Sir John Selby of Twizell (died 1595) was an English landowner and official on the Scottish border.

==Career==
There were several branches of the Selby family in Northumberland.

His home was Twizell Castle in Northumbria. He was Gentleman Porter of Berwick-upon-Tweed, a town on the border between England and Scotland, and depute-warden of the East March.

Selby was a depute to the border warden Lord Grey. In October 1562 he offended Lord Home who complained to the English ambassador in Edinburgh, Thomas Randolph.

In November 1581 Selby sent Thomas Fowler and the Earl of Leicester news of Scottish politics from Berwick. Selby asked Fowler, who was then living in Aldersgate Street in London, to pass his compliments to Roger Aston, an English courtier of James VI of Scotland.

Selby was knighted in 1582. He wrote to Francis Walsingham with Scottish news on 5 May 1588 including the arrival of Lord Maxwell at Dundee, who passed into the country in disguise with "a plaid about him, like a wayfaring man".

In September 1589 the English ambassador in Edinburgh William Ashby asked him to send food for the welcoming party for Anne of Denmark, the new queen of Scotland. He replied that there were no fallow deer or pheasants in his wardenry, only beef and mutton no better than that available in Scotland. In June 1590, Selby as master porter welcomed the Scottish diplomats John Skene and William Stewart to Berwick. They were travelling to London and then to Denmark.

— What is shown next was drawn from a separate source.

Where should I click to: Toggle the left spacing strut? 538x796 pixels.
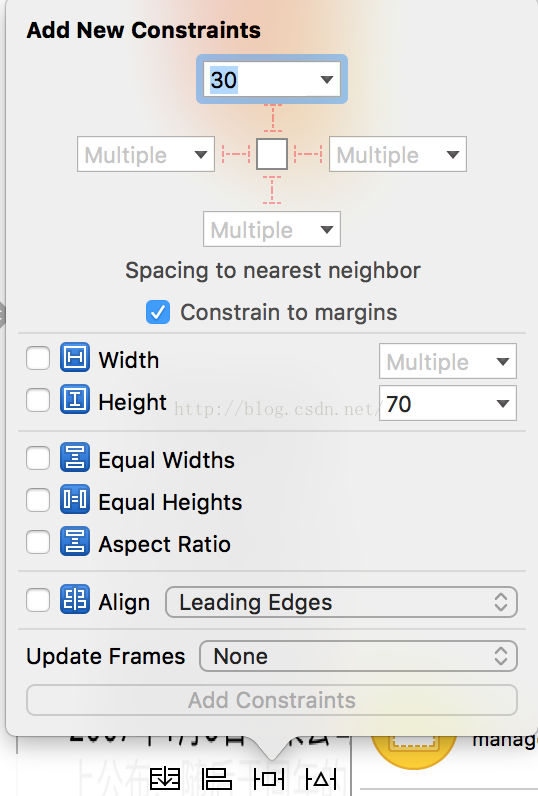click(x=236, y=154)
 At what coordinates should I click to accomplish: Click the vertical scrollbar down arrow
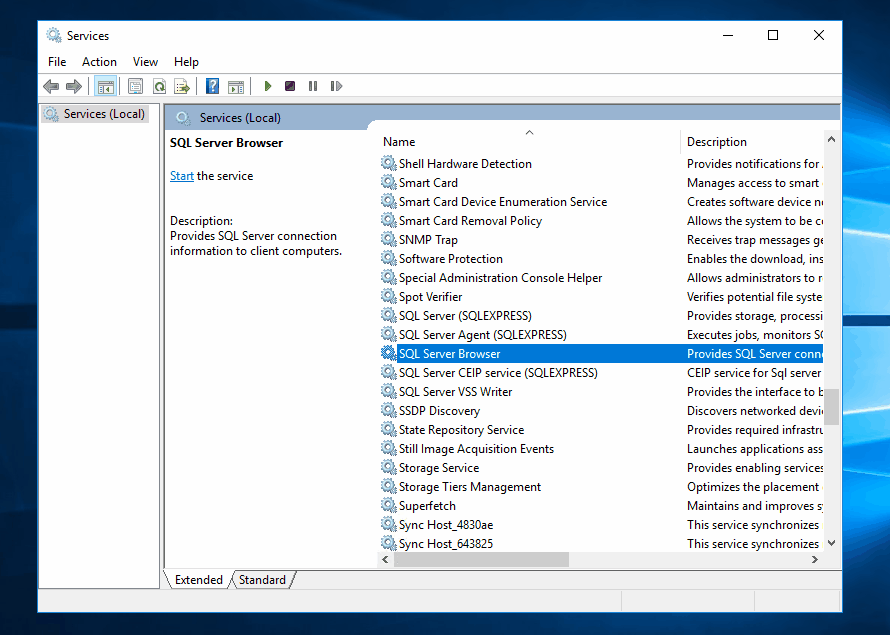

Selby was involved in the rendition of Richard Blithe, a Scottish mariner regarded as a pirate. Blithe had served in a ship that robbed the Master of Orkney and was arrested in Newcastle. James VI wanted to execute him in Leith. In August 1590 the English ambassador in Edinburgh Robert Bowes sent a Spanish prisoner to Selby in exchange. In January 1591 James VI wanted Selby to apprehend John Dickson, who had killed his father, and was living at Horkley near Norham.

In February 1591 he sent a Scottish witch captured in England and imprisoned in Berwick to Edinburgh at the request of James VI. She then accused several other people of witchcraft. This was perhaps "Kennedy the witch of Reydon." James VI sent David Seton of Tranent, who knew the North Berwick witches to England to help round up fugitives. Selby was to have a warrant to return any escaping suspects from the North Berwick Witch Trials.

In May 1594 two fugitives from Edinburgh, Anna of Denmark's jeweller Jacob Kroger and a stable worker Guillaume Martin, who had stolen the queen's jewels were captured at North Shields. John Selby handed them over to John Hume of Hutton Hall, the Scottish depute-warden of the East March, on 11 June 1594, a day of truce, at the west ford of Norham. The two men were taken to Edinburgh and executed.

He died in 1595. An inventory was made of his goods at Twizell and elsewhere.

His heir, and next Gentleman Porter of Berwick, was his son, William Selby (died 1612). His daughter Margaret married George Selby (d. 1625).